» Task instructions: Below are the records; restate word for word the lines from the first through the one containing "The width and height of the screenshot is (2437, 955).", and only those.

START Extracted records

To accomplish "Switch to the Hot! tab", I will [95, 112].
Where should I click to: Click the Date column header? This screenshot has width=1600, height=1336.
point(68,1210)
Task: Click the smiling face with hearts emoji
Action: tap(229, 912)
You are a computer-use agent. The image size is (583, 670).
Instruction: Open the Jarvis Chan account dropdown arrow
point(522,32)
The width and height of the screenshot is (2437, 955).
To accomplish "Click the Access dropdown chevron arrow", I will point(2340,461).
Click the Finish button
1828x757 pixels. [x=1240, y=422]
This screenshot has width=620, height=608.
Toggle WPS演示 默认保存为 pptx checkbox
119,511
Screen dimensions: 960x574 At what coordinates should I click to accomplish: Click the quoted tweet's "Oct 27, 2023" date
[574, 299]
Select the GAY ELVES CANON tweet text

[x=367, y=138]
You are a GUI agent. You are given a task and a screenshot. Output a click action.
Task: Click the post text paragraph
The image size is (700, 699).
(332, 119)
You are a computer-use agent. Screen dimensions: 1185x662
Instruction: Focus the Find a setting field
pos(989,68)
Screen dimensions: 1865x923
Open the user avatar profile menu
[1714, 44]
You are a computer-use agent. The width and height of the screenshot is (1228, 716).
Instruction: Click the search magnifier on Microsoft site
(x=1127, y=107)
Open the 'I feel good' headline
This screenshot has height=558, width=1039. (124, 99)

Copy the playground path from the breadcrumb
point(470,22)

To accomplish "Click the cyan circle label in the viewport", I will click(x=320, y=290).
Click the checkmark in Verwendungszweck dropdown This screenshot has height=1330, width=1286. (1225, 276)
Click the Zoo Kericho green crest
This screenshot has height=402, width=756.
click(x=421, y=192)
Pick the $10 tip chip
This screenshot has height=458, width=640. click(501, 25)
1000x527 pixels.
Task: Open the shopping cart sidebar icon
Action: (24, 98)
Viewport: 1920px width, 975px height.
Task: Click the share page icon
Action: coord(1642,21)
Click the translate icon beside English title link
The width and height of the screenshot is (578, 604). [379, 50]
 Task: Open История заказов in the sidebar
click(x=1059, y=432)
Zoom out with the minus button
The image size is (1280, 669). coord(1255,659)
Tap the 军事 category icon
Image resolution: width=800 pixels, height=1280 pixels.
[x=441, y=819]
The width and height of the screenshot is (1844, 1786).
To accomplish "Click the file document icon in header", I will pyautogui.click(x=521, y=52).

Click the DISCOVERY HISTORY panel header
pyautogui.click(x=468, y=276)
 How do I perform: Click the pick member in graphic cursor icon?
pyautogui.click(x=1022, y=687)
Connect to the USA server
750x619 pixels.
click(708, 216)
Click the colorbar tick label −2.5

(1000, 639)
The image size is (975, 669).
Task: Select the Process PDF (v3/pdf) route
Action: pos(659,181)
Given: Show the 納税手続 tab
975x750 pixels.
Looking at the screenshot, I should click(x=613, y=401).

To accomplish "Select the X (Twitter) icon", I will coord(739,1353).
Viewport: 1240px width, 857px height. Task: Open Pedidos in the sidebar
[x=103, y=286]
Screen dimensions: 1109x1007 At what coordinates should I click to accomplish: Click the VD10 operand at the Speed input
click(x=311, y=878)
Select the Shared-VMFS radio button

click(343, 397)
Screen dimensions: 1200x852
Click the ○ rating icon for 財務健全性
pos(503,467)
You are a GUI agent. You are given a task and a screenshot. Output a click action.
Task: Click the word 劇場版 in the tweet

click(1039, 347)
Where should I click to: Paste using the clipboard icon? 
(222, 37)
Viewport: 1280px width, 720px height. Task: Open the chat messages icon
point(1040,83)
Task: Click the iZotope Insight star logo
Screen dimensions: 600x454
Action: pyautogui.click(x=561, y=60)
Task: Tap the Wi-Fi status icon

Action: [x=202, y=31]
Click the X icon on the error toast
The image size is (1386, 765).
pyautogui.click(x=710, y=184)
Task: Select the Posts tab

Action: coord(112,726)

END Extracted records

» Response to the exercise:
To accomplish "Switch to the Hot! tab", I will [95, 112].
Where should I click to: Click the Date column header? This screenshot has width=1600, height=1336.
point(68,1210)
Task: Click the smiling face with hearts emoji
Action: tap(229, 912)
You are a computer-use agent. The image size is (583, 670).
Instruction: Open the Jarvis Chan account dropdown arrow
point(522,32)
The width and height of the screenshot is (2437, 955).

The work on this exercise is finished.